Despite the swirling rumors surrounding the final ratio, let us assume the ratio is 1:1. In other words, for every dollar raised in China, a dollar must be raised from somewhere else. Given this requirement, the ability to broaden the non-Chinese investor base will be a critical component to success. For example, the ability for a Hong Kong fund to get inflows from a Chilean pension fund, which at last measure had $170 billion in assets2, is important because it adds to the overall non-Chinese investor base and, by extension, increases allowable flows from mainland China investors. This ratio will likely drive Hong Kong funds to seek additional markets of distribution, to further increase the potential flows from mainland China.
The possibility of accessing the Chinese market via a Hong Kong fund has captured the imagination of the industry, leading many to believe that Hong Kong will become a major regional fund domicile hub. However, as the development in Chile demonstrates, considering Hong Kong as a potential regional fund domicile hub may underestimate its longer-term potential to become a global cross-border fund domicile, akin to Ireland or Luxembourg.
It is easy to forget now, but both Ireland and Luxembourg were once viewed as only regional fund centers.

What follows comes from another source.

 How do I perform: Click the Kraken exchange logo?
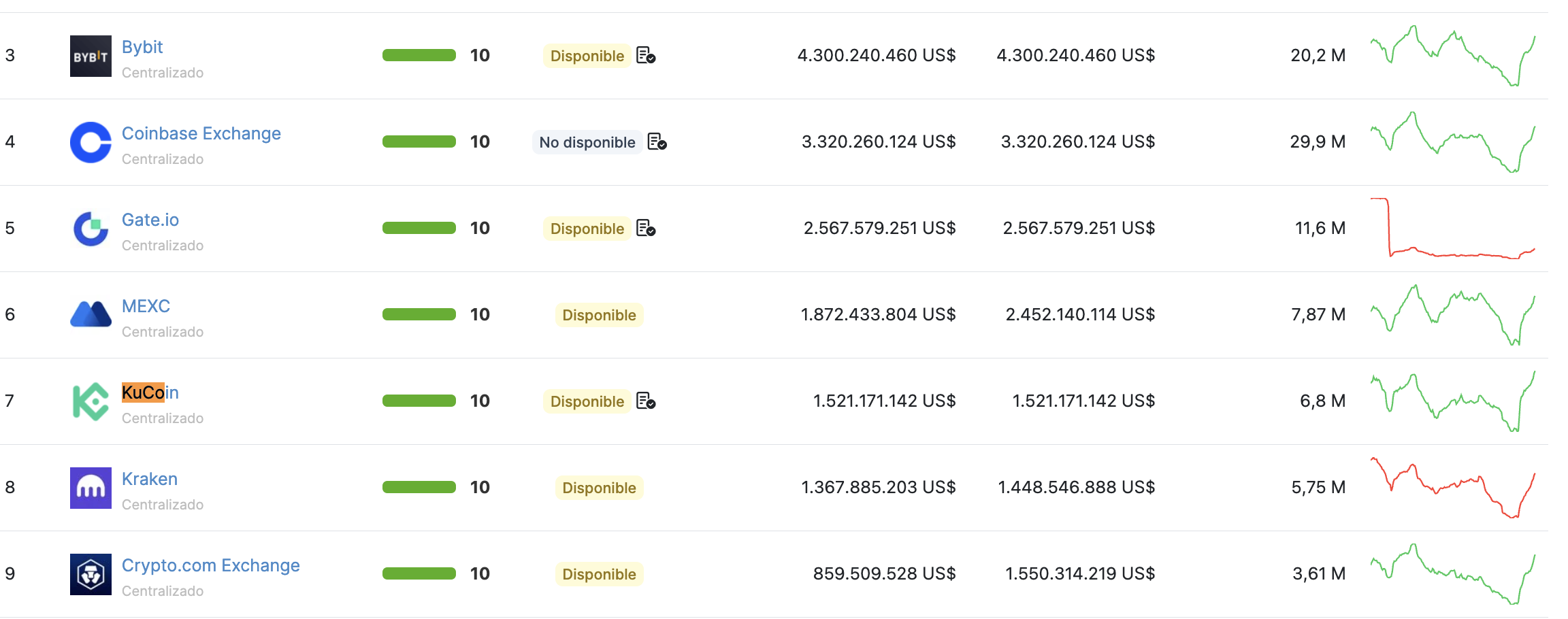(x=91, y=488)
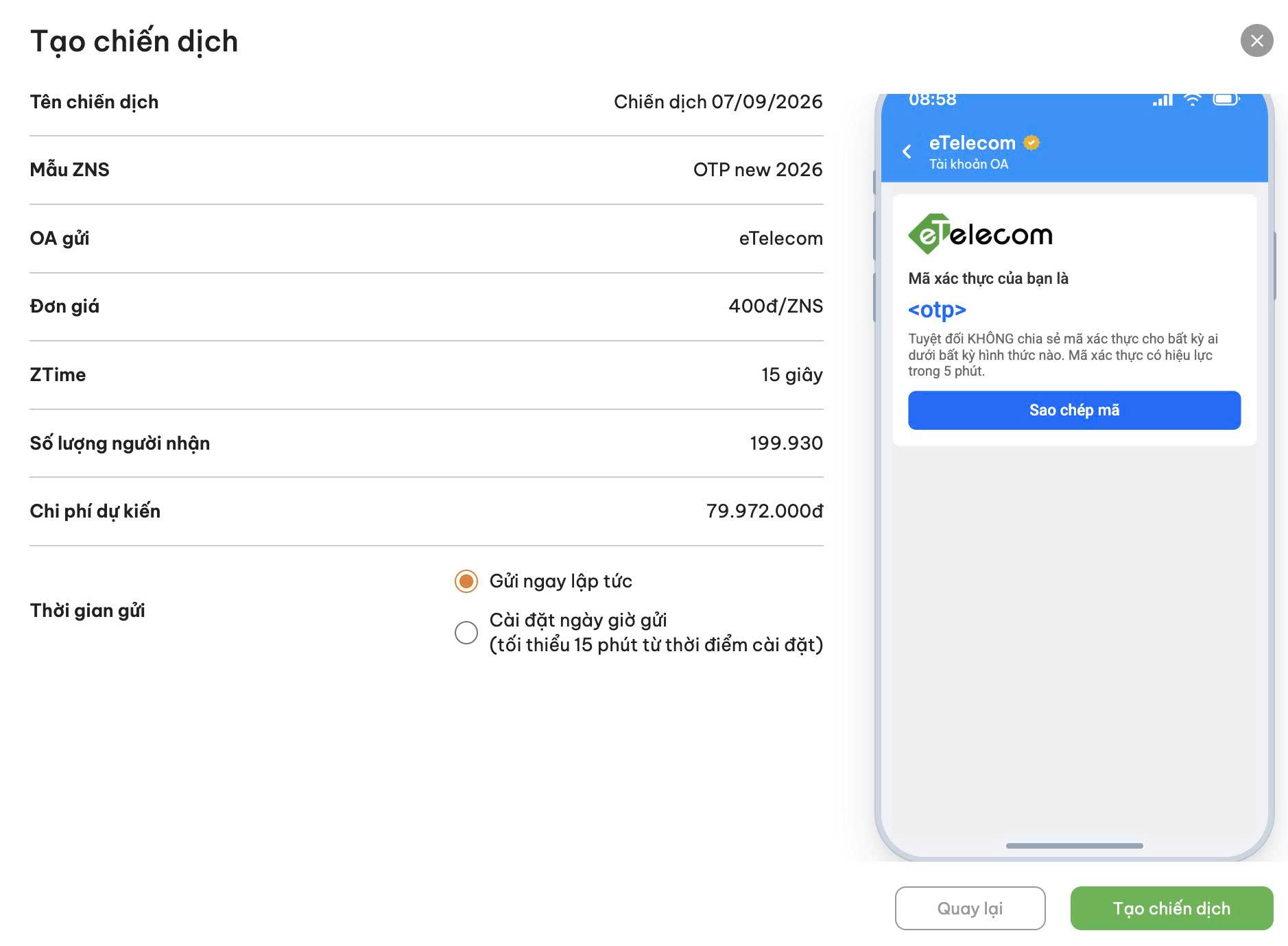The height and width of the screenshot is (946, 1288).
Task: Click the verified badge beside eTelecom
Action: (x=1031, y=143)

Should Hong Kong emerge as a global cross-border fund domicile, it would reshape the cross-border fund world and have serious implications for UCITS. To date, the conversation has centered on what the rise of Hong Kong means for the distribution of UCITS funds in Asia. However, not only would UCITS funds face increased competition from Hong Kong funds in Asia, UCITS funds would also face increased competition in other growth markets such as Latin America.
Hong Kong will not become a global cross-border center overnight. After all, it took Luxembourg and Ireland nearly 20 years to achieve that status. But timing is, indeed, a topic of discussion; as it becomes increasingly obvious that the shift is a matter of “when” not “if.”
Because history is written with the benefit of hindsight, many key turning points are seldom appreciated when they occur; instead their significance is only realized years later. When the history of Hong Kong’s rise to a global cross-border center is written, perhaps people will look back and identify the CCR approval as a key turning point.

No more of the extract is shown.